- _Problem description_
Your response needs to be the data below, retyped exactly.

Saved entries
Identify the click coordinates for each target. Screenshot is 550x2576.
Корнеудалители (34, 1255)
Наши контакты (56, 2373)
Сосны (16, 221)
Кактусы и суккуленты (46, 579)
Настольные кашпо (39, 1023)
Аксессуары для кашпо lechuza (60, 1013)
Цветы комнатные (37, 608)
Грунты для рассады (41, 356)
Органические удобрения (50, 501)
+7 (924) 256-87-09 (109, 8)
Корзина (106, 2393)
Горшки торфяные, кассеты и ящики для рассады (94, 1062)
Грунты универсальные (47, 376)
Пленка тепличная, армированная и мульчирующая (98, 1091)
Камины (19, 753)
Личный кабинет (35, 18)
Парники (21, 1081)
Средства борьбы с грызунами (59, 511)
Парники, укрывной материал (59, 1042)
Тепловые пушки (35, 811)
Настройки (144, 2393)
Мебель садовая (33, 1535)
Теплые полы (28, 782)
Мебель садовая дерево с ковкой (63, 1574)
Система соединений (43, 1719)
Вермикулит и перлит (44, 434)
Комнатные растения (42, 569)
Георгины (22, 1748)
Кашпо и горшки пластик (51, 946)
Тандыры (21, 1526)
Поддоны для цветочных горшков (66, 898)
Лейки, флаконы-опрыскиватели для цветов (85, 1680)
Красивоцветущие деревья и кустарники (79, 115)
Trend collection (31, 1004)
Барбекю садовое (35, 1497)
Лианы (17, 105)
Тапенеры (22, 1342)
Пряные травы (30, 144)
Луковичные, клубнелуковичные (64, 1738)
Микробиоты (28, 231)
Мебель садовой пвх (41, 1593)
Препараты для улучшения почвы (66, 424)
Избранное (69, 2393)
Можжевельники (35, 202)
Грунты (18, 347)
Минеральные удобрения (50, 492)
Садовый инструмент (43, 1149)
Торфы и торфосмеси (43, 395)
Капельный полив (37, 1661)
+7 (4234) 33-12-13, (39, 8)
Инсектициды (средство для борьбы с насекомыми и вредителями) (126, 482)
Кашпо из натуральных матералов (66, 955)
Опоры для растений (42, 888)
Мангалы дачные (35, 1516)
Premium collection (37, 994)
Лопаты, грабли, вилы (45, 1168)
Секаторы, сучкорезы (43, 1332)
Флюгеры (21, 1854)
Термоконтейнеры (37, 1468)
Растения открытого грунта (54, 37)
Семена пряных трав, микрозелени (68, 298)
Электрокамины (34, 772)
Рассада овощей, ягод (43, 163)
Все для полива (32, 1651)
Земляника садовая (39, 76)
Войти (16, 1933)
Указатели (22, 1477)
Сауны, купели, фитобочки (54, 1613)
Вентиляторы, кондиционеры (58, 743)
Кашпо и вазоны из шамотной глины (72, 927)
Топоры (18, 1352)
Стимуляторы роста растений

- _Task answer_
Identify the click coordinates for each target. Screenshot is 550x2576.
Корнеудалители (34, 1255)
Наши контакты (56, 2373)
Сосны (16, 221)
Кактусы и суккуленты (46, 579)
Настольные кашпо (39, 1023)
Аксессуары для кашпо lechuza (60, 1013)
Цветы комнатные (37, 608)
Грунты для рассады (41, 356)
Органические удобрения (50, 501)
+7 (924) 256-87-09 (109, 8)
Корзина (106, 2393)
Горшки торфяные, кассеты и ящики для рассады (94, 1062)
Грунты универсальные (47, 376)
Пленка тепличная, армированная и мульчирующая (98, 1091)
Камины (19, 753)
Личный кабинет (35, 18)
Парники (21, 1081)
Средства борьбы с грызунами (59, 511)
Парники, укрывной материал (59, 1042)
Тепловые пушки (35, 811)
Настройки (144, 2393)
Мебель садовая (33, 1535)
Теплые полы (28, 782)
Мебель садовая дерево с ковкой (63, 1574)
Система соединений (43, 1719)
Вермикулит и перлит (44, 434)
Комнатные растения (42, 569)
Георгины (22, 1748)
Кашпо и горшки пластик (51, 946)
Тандыры (21, 1526)
Поддоны для цветочных горшков (66, 898)
Лейки, флаконы-опрыскиватели для цветов (85, 1680)
Красивоцветущие деревья и кустарники (79, 115)
Trend collection (31, 1004)
Барбекю садовое (35, 1497)
Лианы (17, 105)
Тапенеры (22, 1342)
Пряные травы (30, 144)
Луковичные, клубнелуковичные (64, 1738)
Микробиоты (28, 231)
Мебель садовой пвх (41, 1593)
Препараты для улучшения почвы (66, 424)
Избранное (69, 2393)
Можжевельники (35, 202)
Грунты (18, 347)
Минеральные удобрения (50, 492)
Садовый инструмент (43, 1149)
Торфы и торфосмеси (43, 395)
Капельный полив (37, 1661)
+7 (4234) 33-12-13, (39, 8)
Инсектициды (средство для борьбы с насекомыми и вредителями) (126, 482)
Кашпо из натуральных матералов (66, 955)
Опоры для растений (42, 888)
Мангалы дачные (35, 1516)
Premium collection (37, 994)
Лопаты, грабли, вилы (45, 1168)
Секаторы, сучкорезы (43, 1332)
Флюгеры (21, 1854)
Термоконтейнеры (37, 1468)
Растения открытого грунта (54, 37)
Семена пряных трав, микрозелени (68, 298)
Электрокамины (34, 772)
Рассада овощей, ягод (43, 163)
Все для полива (32, 1651)
Земляника садовая (39, 76)
Войти (16, 1933)
Указатели (22, 1477)
Сауны, купели, фитобочки (54, 1613)
Вентиляторы, кондиционеры (58, 743)
Кашпо и вазоны из шамотной глины (72, 927)
Топоры (18, 1352)
Стимуляторы роста растений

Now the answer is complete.